「核兵器禁止条約支持」の公開書簡 ICAN、「依存国」に送付
20年9月28日
国際非政府組織(NGO)「核兵器廃絶国際キャンペーン(ICAN)」は27日までに、「核依存国」である日本、韓国や北大西洋条約機構(NATO)に加盟するカナダ・欧州の元首脳や元閣僚、22ヵ国の計56人による核兵器禁止条約支持の公開書簡を当事国に送付した。
書簡はICANがとりまとめ、21日に公開。各国の国連代表部に加え、菅義偉首相と茂木敏充外相にも送った。22ヵ国は、米国など核兵器を持つ同盟国の「核の傘」に依する安全保障政策を取っている。

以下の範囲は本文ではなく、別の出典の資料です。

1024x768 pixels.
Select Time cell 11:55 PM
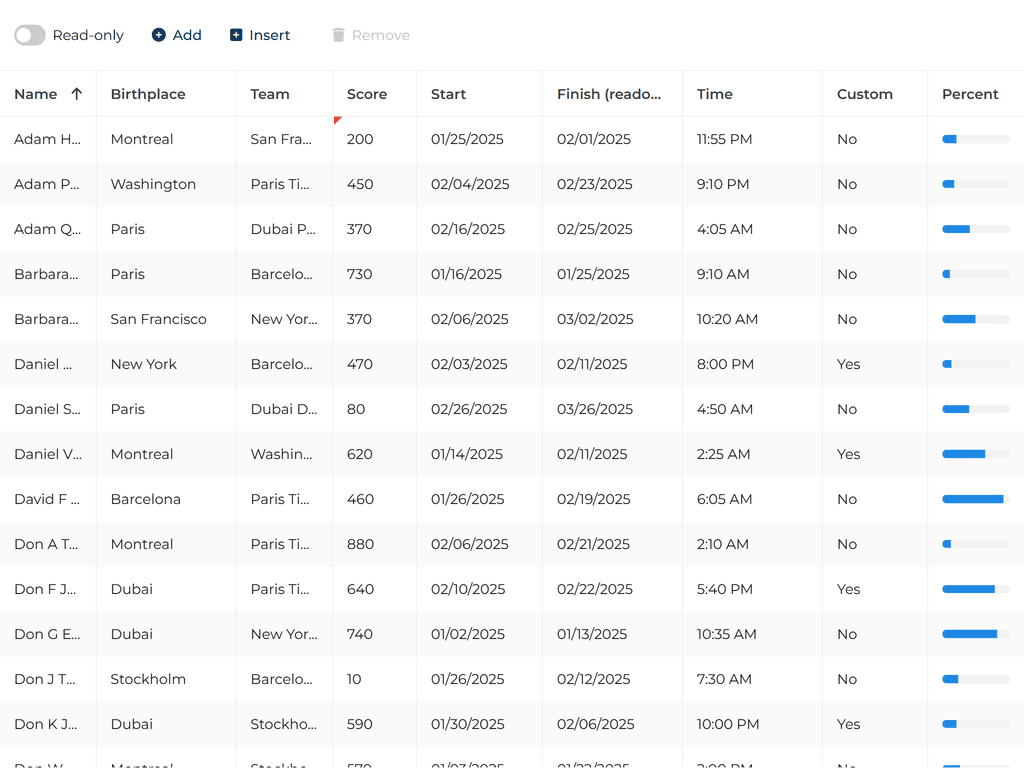[724, 139]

書簡は、同盟国との関係を維持しながら条約に入ることは可能だと明言する。NATOの「核共有」として米国の戦術核が冷戦期から配備されているドイツ、オランダ、トルコ、ベルギー、イタリアの元首脳たちが賛同。スペインのソラナ元外相らNATO事務総長の経験者も名を連ねる。日本からは鳩山由紀夫元首相たち3人が応じた。

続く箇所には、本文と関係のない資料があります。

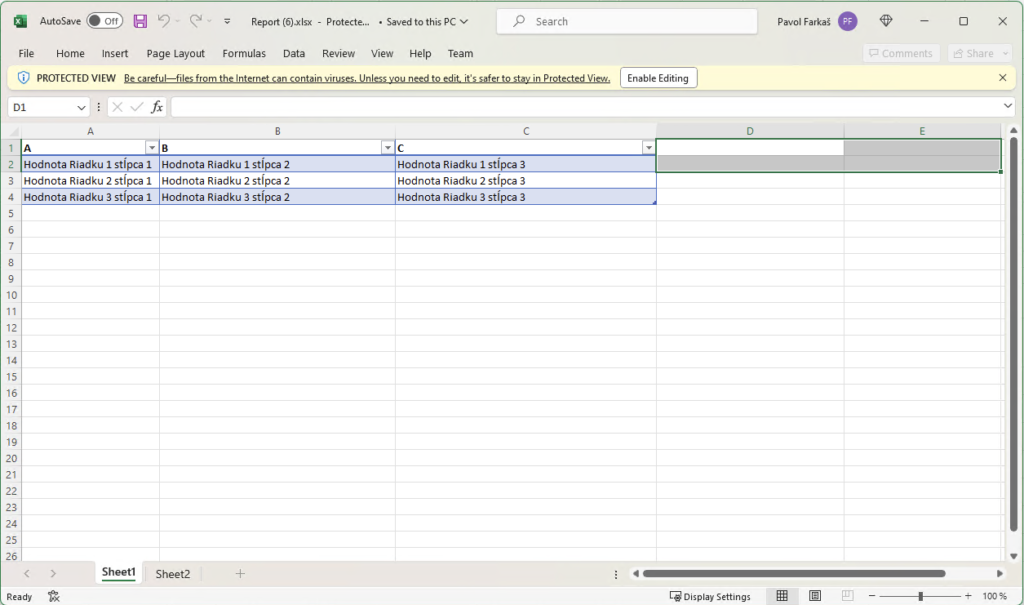Click the Undo arrow icon
The height and width of the screenshot is (605, 1024).
[164, 21]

核兵器禁止条約は、発効に必要な50カ国の批准まであと「5」に迫る。核保有国が条約参加にかじを切りそうにない中、ICANが働きかけを強めているのが、保有国と批准国の間にいる「核依存国」。その当事国の元首脳らが、「私たちの国々の指導者は、条約支持に加わらない立場を再考すべきだ」とし、核依存政策からの転換を自国に求めた。(金崎由美)
(2020年9月28日朝刊掲載)
(この公開書簡は2017年の核兵器禁止条約を支持する書簡であり、20の北大西洋条約機構(NATO)加盟国、日本そして韓国の元大統領、元首相、元外相、元防衛相、合わせて56名が署名しています。これらの国すべてが現在米国の核兵器による保護を求めており、核兵器禁止条約に参加していません。この書簡は、これらの国々の現首脳らに提出されます。この公開書簡の署名者には、元国連事務総長の潘基文氏および2名の元NATO事務総長すなわちウィリー・クラース氏とハビエル・ソラナ氏が含まれています。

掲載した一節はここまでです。